* [TEXT SEGMENT]

I've been reading Psychology's Ghosts: The Crisis in the Profession and the Way Back and have recommended it to others several times. Reading the first chapter can help one become a much more critical reader of research. Jerome Kagan, the author, points out that behaviors and biological responses are influenced by properties of the brain, an individual's prior experience, and the setting of the behavior or response. He argues that sometimes research ignores that context. In fact, the chapter is titled "Missing Contexts." I urge you to get your hands on a copy of the book and at least read that chapter. You may look at research with a wiser eye; I will.
To me, the entire book has been stimulating. It includes many, many points I want to remember or return to for more thought. Although I don't agree with everything I have read, I am never bored. Here's an example of a point that I found particularly interesting.
A few psychologists [have suggested] that the physical pain of a broken leg shares important features with the “pain” of social rejection. They called the latter “social pain.” A major reason for implying that physical pain shares important features with the feeling accompanying rejection is that a small number of brain sites are active in both states. This argument has flaws. The amygdala is activated by pictures of erotic couples as well as bloody surgical operations. That fact does not mean that scenes of sex and surgery evoke a common psychological state. Both my visual and motor cortex are active when I write, sip coffee, tie my shoes, pick up a soiled sock, and cut an apple, but these five acts do not belong to the same psychological category because my intentions and psychological states are different in each of these actions. It is misleading, therefore, to call the state produced by social exclusion "social pain." Exclusion or rejection can evoke anxiety, anger, sadness, or self-hatred, but none of these states could be confused with the sensation of a toothache.

* [DATA]
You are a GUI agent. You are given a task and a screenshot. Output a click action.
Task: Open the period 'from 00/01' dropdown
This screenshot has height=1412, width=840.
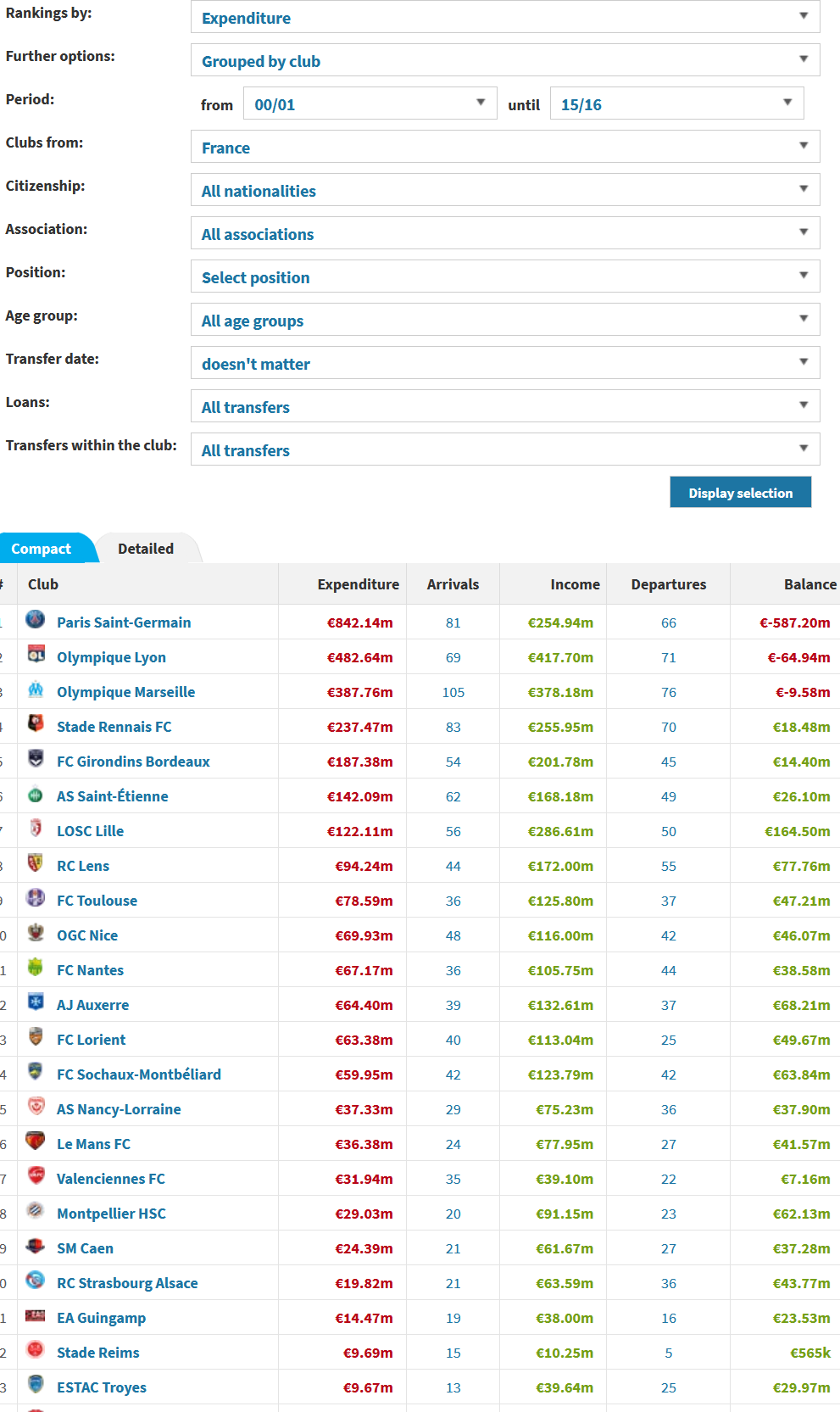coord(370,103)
---
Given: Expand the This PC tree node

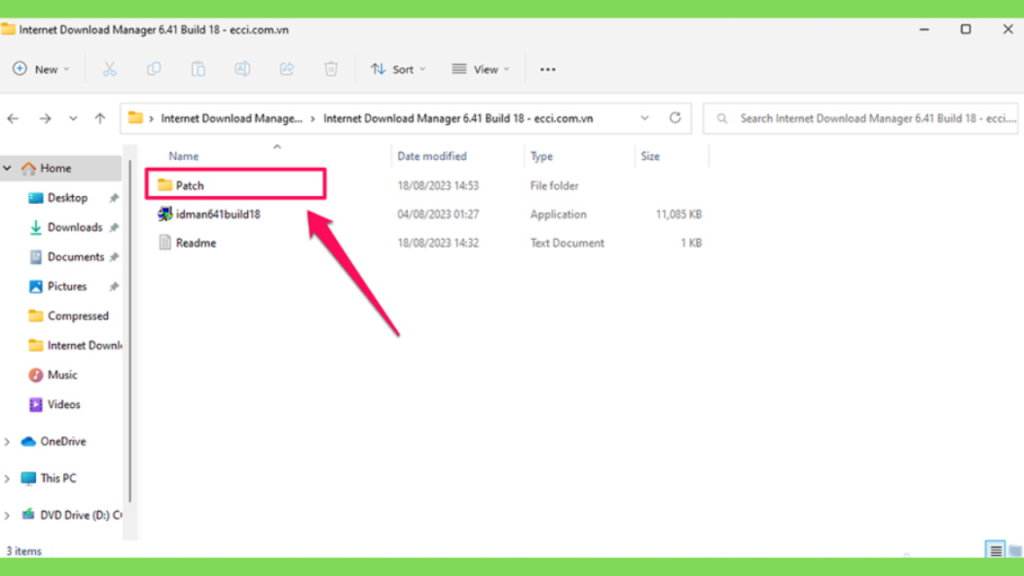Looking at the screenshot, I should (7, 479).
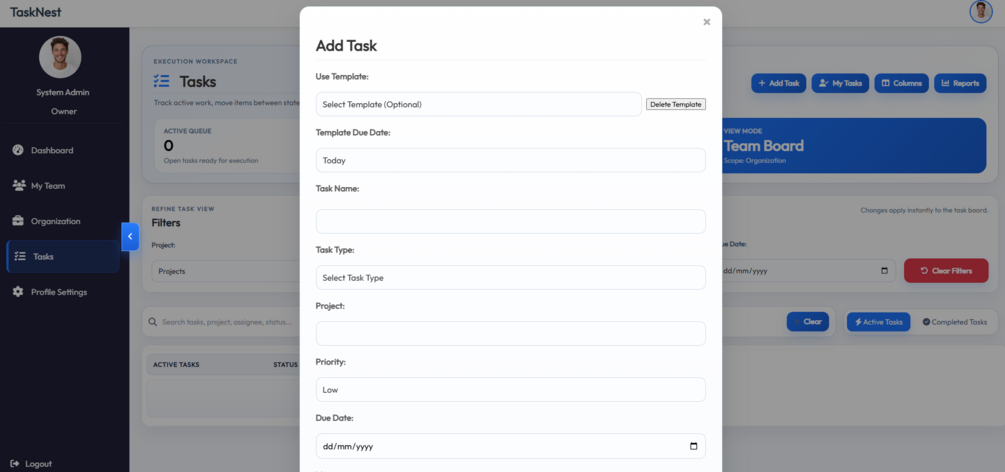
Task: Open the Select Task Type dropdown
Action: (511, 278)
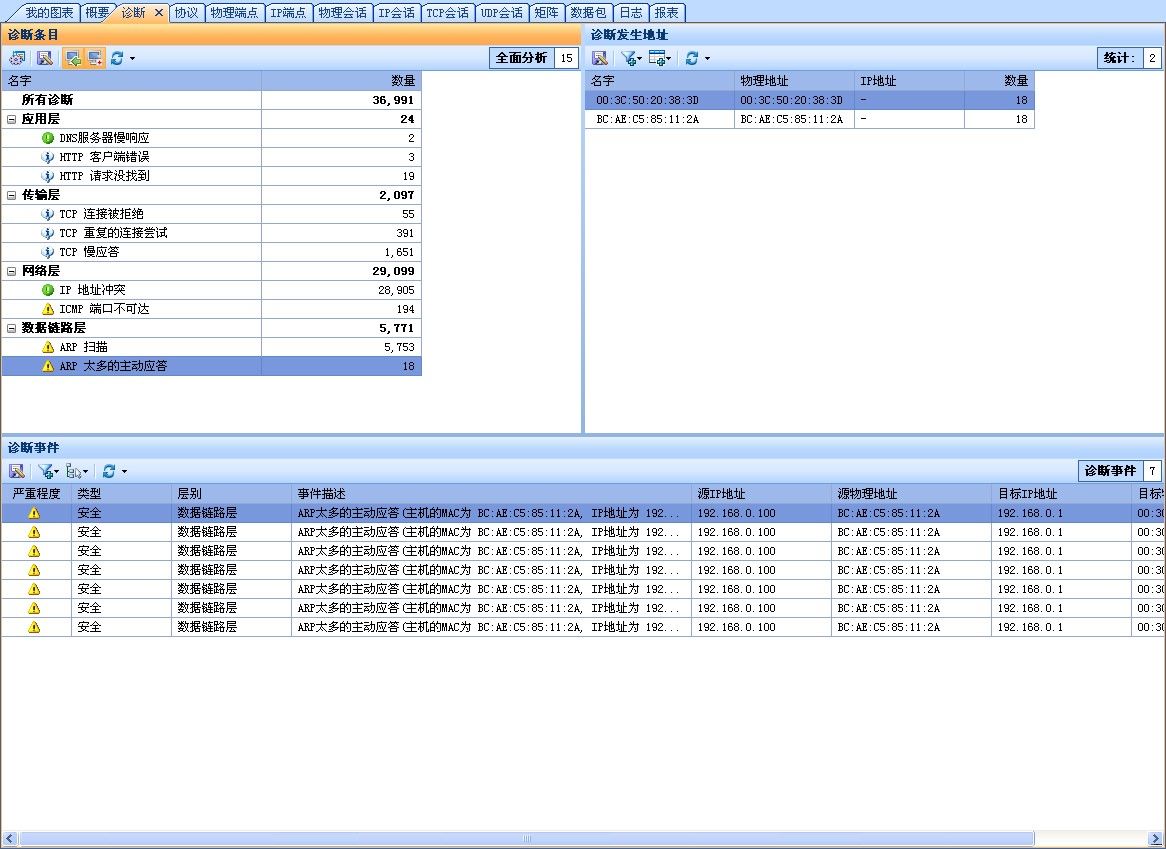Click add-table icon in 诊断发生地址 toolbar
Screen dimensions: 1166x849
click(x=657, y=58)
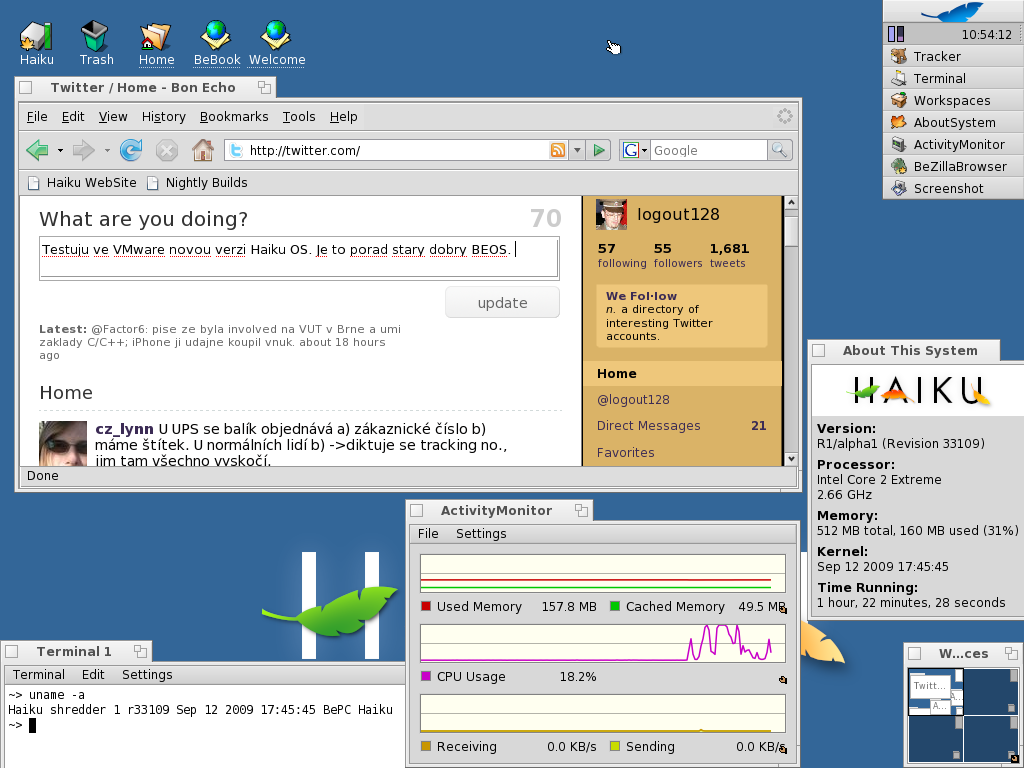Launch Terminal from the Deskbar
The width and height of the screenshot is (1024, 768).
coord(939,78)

* [WORK INSTRUCTIONS] Continue the piece about Jerome Kagan's book Psychology's Ghosts, the text placed before the records, beginning after its final sentence.

* [RESULT OF THE EXERCISE]
Poets, novelists, and lyricists are permitted to write about the "pain of love," but scientists should not treat casually constructed metaphors as deep insights into human nature. I hope no psychologist decides that hunger for food resembles a hunger for friendships. The positing of social pain is another example of the psychologists' fatal attraction to positing abstract categories based primarily on a common semantic term. ...
If you read the book, let me know what you think.